Ciò detto, c’è chi prova il generatore di conversazioni chiedendogli di simulare improbabili colloqui con personaggi del passato (Aaron Margolis – data scientist statunitense – ha ricostruito un teoricamente possibile ma mai avvenuto incontro tra Mark Twain e Claude Levi Strauss ed Ermanno Cavazzoni su Tuttolibri dell’11 marzo 2023 ha chiesto ChatGPT di scrivere una poesia “come fosse Italo Calvino”…) e chi invece mette alla prova la tecnologia scoprendola più capace di uno specializzando in Medicina statunitense di superare i test di ammissione alla professione. E da questo studio è uscita fuori una cosa da considerare con attenzione: in ambito medico potrebbe convenire istruire i chatbot facendogli memorizzare i contenuti di pochi repertori come UpToDate invece che su insiemi infiniti di dati.

“La vera intelligenza è anche capace di pensare in modo morale”

Perché ci preoccupa così tanto?
Per la sua amoralità, forse. “La vera intelligenza è anche capace di pensare in modo morale”, nota Chomsky. “Ciò significa limitare la creatività altrimenti illimitata delle nostre menti con un insieme di principi etici che determinano ciò che dovrebbe e non dovrebbe essere. […] Per essere accettabile per la maggior parte dei suoi utenti, deve stare alla larga da contenuti moralmente discutibili”. Oppure – ma è solo un’ipotesi – per la sua diversità: “la mente umana è un sistema sorprendentemente efficiente e persino elegante – scrive sempre Chomsky – che opera con piccole quantità di informazioni; non cerca di dedurre correlazioni brutali tra i dati, ma di creare spiegazioni. Questi programmi sono bloccati in una fase preumana o non umana dell’evoluzione cognitiva. Il loro difetto più profondo è l’assenza della capacità più critica di qualsiasi intelligenza: dire non solo ciò che è il caso, ciò che è stato il caso e ciò che sarà il caso – questa è la descrizione e la previsione – ma anche ciò che non è il caso e ciò che potrebbe o non potrebbe essere il caso. Questi sono gli ingredienti della spiegazione, il marchio della vera intelligenza”. Insomma, ChatGPT e programmi simili sono, per loro stessa concezione, illimitati in ciò che possono “imparare” (cioè memorizzare) e sarebbero incapaci di distinguere il possibile dall’impossibile.

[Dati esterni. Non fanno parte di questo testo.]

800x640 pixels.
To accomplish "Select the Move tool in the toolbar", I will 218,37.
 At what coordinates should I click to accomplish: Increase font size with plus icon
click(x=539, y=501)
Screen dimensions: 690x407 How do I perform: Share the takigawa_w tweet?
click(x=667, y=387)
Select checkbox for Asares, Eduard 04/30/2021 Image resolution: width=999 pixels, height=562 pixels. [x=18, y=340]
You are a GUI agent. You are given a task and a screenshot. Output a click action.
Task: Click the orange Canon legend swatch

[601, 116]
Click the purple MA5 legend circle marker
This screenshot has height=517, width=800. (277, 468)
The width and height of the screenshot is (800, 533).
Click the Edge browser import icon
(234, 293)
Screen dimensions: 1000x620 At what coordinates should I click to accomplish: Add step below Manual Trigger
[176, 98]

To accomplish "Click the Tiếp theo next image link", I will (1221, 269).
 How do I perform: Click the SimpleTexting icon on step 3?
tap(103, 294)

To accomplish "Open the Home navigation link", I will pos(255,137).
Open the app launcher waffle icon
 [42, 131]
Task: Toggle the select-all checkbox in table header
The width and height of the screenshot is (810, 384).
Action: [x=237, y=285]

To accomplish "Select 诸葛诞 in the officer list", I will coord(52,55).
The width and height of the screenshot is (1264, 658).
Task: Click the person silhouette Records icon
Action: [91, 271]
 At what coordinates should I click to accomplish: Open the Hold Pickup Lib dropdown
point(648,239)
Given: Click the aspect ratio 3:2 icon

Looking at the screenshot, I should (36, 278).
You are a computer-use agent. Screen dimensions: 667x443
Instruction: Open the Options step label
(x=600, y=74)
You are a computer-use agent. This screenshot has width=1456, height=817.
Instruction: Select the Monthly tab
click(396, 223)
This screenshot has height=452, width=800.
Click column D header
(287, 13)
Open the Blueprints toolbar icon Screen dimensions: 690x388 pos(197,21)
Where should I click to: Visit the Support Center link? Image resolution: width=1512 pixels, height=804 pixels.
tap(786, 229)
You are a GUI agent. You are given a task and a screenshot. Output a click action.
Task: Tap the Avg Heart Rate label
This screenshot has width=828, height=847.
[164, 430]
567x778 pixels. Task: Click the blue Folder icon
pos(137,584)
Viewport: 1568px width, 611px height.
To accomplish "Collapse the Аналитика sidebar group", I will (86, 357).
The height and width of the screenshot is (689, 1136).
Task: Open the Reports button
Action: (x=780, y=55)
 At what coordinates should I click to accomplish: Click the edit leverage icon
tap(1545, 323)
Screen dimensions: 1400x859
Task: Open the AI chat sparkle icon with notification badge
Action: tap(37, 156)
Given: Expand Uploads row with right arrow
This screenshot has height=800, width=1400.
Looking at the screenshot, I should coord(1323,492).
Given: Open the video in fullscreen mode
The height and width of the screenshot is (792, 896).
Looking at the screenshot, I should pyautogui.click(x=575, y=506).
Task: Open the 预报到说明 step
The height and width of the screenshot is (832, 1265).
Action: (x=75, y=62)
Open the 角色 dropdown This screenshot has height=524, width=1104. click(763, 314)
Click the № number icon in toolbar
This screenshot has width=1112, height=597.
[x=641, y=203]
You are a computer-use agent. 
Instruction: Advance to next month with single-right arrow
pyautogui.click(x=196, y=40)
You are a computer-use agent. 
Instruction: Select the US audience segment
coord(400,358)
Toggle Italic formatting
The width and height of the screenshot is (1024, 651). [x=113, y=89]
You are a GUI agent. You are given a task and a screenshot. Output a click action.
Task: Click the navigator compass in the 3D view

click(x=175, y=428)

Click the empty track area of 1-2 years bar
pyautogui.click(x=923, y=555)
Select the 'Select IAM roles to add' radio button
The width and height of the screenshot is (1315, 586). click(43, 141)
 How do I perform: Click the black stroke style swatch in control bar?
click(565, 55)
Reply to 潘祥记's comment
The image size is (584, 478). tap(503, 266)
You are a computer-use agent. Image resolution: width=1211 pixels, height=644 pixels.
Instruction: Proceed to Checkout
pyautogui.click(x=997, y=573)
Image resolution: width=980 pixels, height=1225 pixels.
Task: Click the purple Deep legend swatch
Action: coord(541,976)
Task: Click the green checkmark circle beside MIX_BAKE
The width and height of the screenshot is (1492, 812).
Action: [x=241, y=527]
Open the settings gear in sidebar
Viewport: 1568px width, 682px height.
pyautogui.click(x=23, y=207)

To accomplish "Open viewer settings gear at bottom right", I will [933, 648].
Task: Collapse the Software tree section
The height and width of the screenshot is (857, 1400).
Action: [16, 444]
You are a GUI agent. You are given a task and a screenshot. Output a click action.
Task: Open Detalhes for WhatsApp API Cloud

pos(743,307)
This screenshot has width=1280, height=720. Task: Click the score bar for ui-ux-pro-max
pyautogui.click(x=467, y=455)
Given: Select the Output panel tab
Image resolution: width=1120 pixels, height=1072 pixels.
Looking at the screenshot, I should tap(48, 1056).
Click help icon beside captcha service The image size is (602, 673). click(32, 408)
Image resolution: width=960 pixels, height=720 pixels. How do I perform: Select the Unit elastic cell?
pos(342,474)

Che l’incapacità di distinguere il bene dal male possa essere la ragione della diffidenza nei riguardi di ChatGPT sarebbe – quella sì – una sorpresa. Ci potrebbe essere, però, una risposta più plausibile per capire le nostre paure di fronte a ChatGPT: può mettere a nudo le nostre debolezze, i fallimenti di cui siamo protagonisti, la nostra inadeguatezza insomma. Pensiamo per esempio alle preoccupazioni dei grandi media scientifici e non riguardo questa straordinaria innovazione (ne abbiamo parlato anche qui su Senti chi parla): leggere un articolo prodotto da un chatbot e sorprendersi sostanzialmente incapaci di distinguerlo da uno qualsiasi delle migliaia di contributi autoriali pubblicati quotidianamente da riviste anche indicizzate spinge a riflettere sul possibile fallimento di un sistema di produzione delle conoscenze di cui si discute da anni senza riuscire a trovare soluzioni. Allo stesso modo, sapere che i ricercatori e i clinici di AnsibleHealth – come leggiamo nell’articolo prima citato uscito su Plos Digital Health – non solo hanno provato che il chatbot ottiene ottimi risultati nei test professionalizzanti in Medicina, ma hanno integrato lo strumento nella loro pratica clinica, interroga a fondo le coscienze sulle prospettive dell’integrazione dell’intelligenza artificiale e machine learning nella formazione e nella vita quotidiana dei professionisti sanitari.

“Possiamo ridere o piangere per la popolarità di ChatGPT”

Riprendendo il commento di Chomsky, le domande diventano ancora più scomode: il “punto di vista” di ChatGPT sarebbe caratterizzato dalla tendenza a “eseguire gli ordini” prescindendo da considerazioni di ordine etico. “Possiamo ridere o piangere per la popolarità di ChatGPT” chiude Chomsky. Potremmo però ridere o piangere ancora di più constatando il disorientamento di professionisti incapaci di trovare argomenti convincenti per dimostrare ai cittadini la differenza tra il loro agire e quello di una tecnologia.